La Ley de Resiliencia Operativa Digital (DORA) introduce un marco simplificado para la gestión de riesgos de las TIC, dirigido a entidades financieras de menor tamaño o con una interconexión limitada. Este régimen tiene como objetivo garantizar un alto nivel de resiliencia operativa digital sin imponer cargas administrativas excesivas.
Quiénes pueden acogerse al art. 16
La aplicabilidad del régimen simplificado se limita a una lista exhaustiva de categorías definidas por el art. 16 de DORA. Estas categorías incluyen:
- Empresas de servicios de inversión pequeñas y no interconectadas
- Entidades de pago exentas según la Directiva (UE) 2015/2366
- Entidades de dinero electrónico exentas según la Directiva 2009/110/CE
- Pequeñas instituciones de jubilación profesional (IORP)
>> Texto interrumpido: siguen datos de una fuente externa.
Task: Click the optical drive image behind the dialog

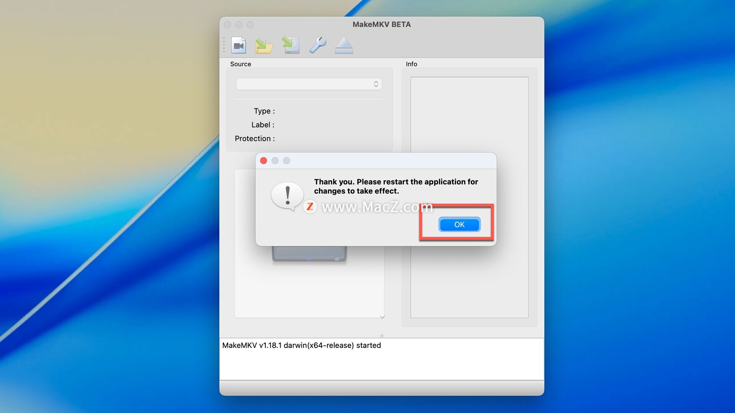Action: [x=309, y=254]
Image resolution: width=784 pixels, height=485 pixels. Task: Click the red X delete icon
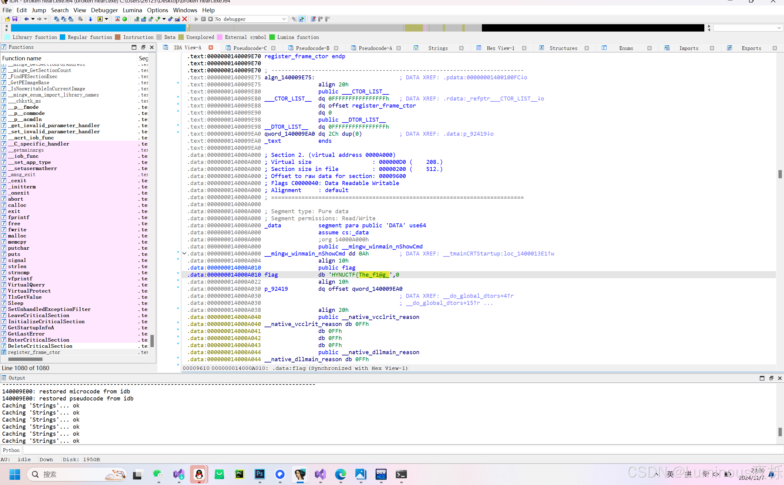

Las entidades que entran en estas categorías se caracterizan generalmente por una escala reducida de sus actividades y, a veces, por un número limitado de empleados.
Qué cambia realmente en términos de pruebas y gobernanza
La proporcionalidad de DORA se traduce en un marco menos granular que el general, según lo establecido en el Título III del Reglamento Delegado 2024/1774. Las principales diferencias incluyen:
- Gobernanza y Organización: El mandato de las ESA para el marco simplificado es más amplio, ya que incluye la definición del marco completo y no solo elementos adicionales. Los requisitos, sin embargo, se adaptan a la complejidad de la entidad. El órgano de dirección mantiene la responsabilidad final, pero los procesos de toma de decisiones son más ágiles.
- Continuidad del negocio: Los requisitos de continuidad operativa se mantienen, pero con un nivel de detalle inferior. No se requieren planes específicos de “Respuesta y Recuperación” ni escenarios de prueba extremadamente complejos previstos en el régimen ordinario.
- Pruebas de seguridad: Las entidades deben adoptar un plan de pruebas basado en el riesgo, incluyendo escaneos de vulnerabilidades y evaluaciones para identificar debilidades. La frecuencia y profundidad de las pruebas se calibran según el perfil de riesgo.
Controles mínimos que no deben pasarse por alto
Aunque el marco sea simplificado, existen obligaciones ineludibles para las pequeñas entidades financieras bajo DORA:
- Identificación y Clasificación: Obligación de identificar, clasificar y documentar todas las funciones críticas o importantes, los activos TIC relacionados y las interdependencias.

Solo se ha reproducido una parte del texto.